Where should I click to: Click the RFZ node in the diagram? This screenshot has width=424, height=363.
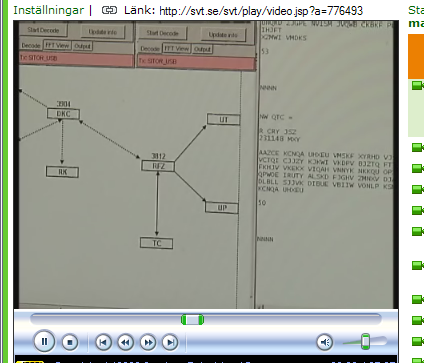(x=158, y=166)
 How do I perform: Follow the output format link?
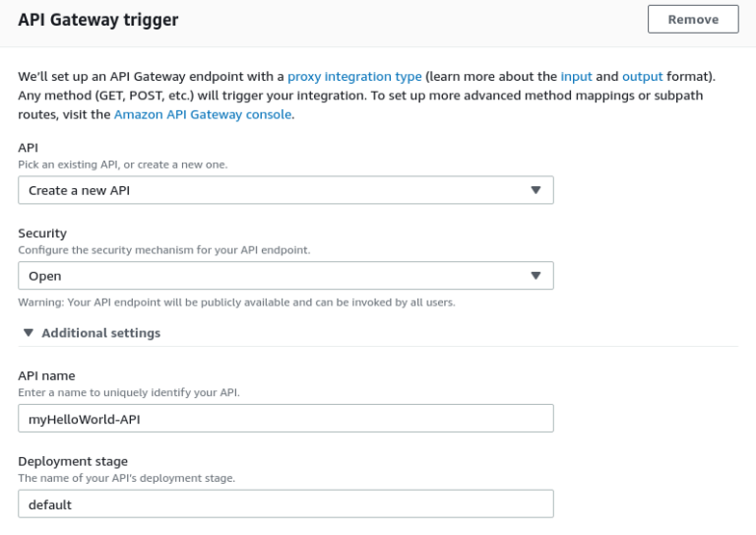(x=642, y=76)
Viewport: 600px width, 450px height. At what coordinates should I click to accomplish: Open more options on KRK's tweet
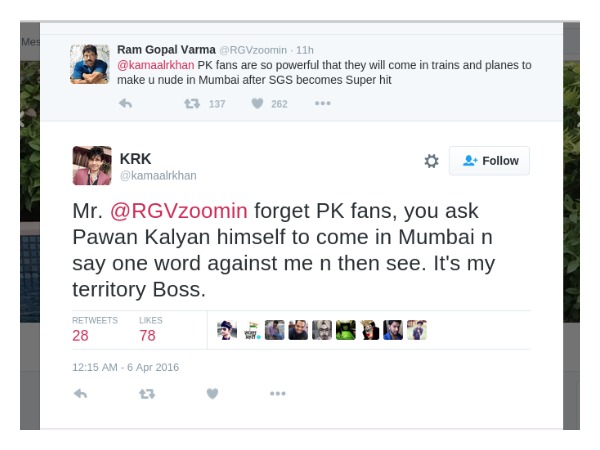click(x=278, y=394)
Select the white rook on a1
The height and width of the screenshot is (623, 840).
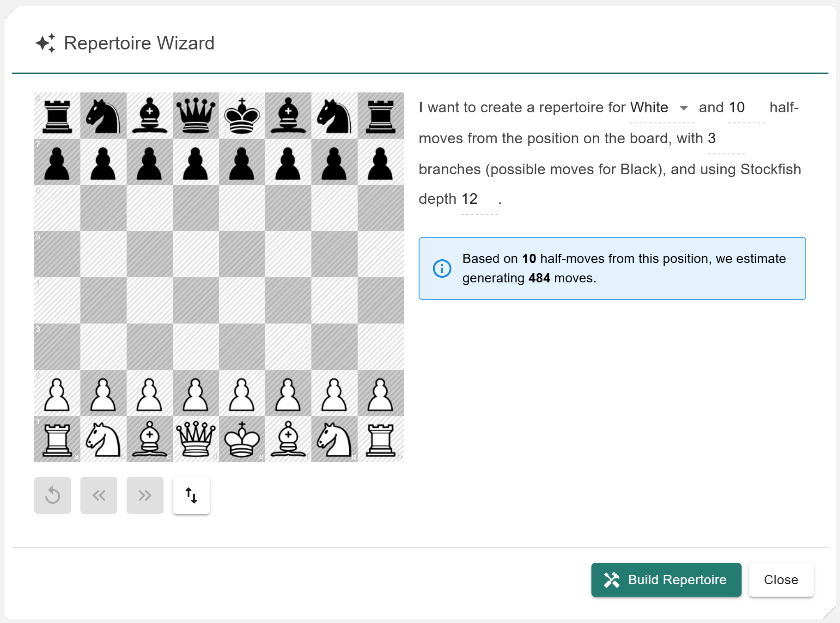point(57,439)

[How to complete this task]:
In the records above, find the line containing "Viewport: 600px width, 450px" and restate it and every line after it word for word, all pictures excluded.

[Answer below]:
Viewport: 600px width, 450px height. At what coordinates should I click to accomplish: Open more options on KRK's tweet
click(x=278, y=394)
Select the white rook on a1
The height and width of the screenshot is (623, 840).
point(57,439)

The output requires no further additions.